The Telescope That Stared at Nothing
In December 1995, astronomer Robert Williams made a decision his colleagues thought was foolish. As director of the Space Telescope Science Institute, he pointed the Hubble Space Telescope at the darkest, most barren patch of sky he could find — a tiny square in the constellation Ursa Major, no bigger than a grain of sand held at arm's length. For ten straight days, he let the telescope stare at what appeared to be absolutely nothing.
When the image finally resolved, it stunned the scientific world. That "empty" patch of sky contained over three thousand galaxies — each one home to hundreds of billions of stars. What looked purposeless was overflowing with hidden design.

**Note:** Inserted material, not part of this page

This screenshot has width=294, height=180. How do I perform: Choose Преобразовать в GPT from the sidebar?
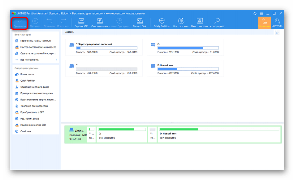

There are seasons when your life feels like that dark patch of sky. You stare at your circumstances and see nothing — no progress, no direction, no evidence that God is at work. You wonder if you have been pointed at the wrong place entirely.
But El Shaddai, the God who spoke those galaxies into existence, does not waste His aim. What looks empty to you is teeming with purpose you cannot yet see. The exposure time simply is not finished.
As the psalmist wrote, "The heavens declare the glory of God." Sometimes they declare it loudly. And sometimes they whisper it in places we almost did not bother to look. Do not move the telescope. Stay pointed. Let the light gather.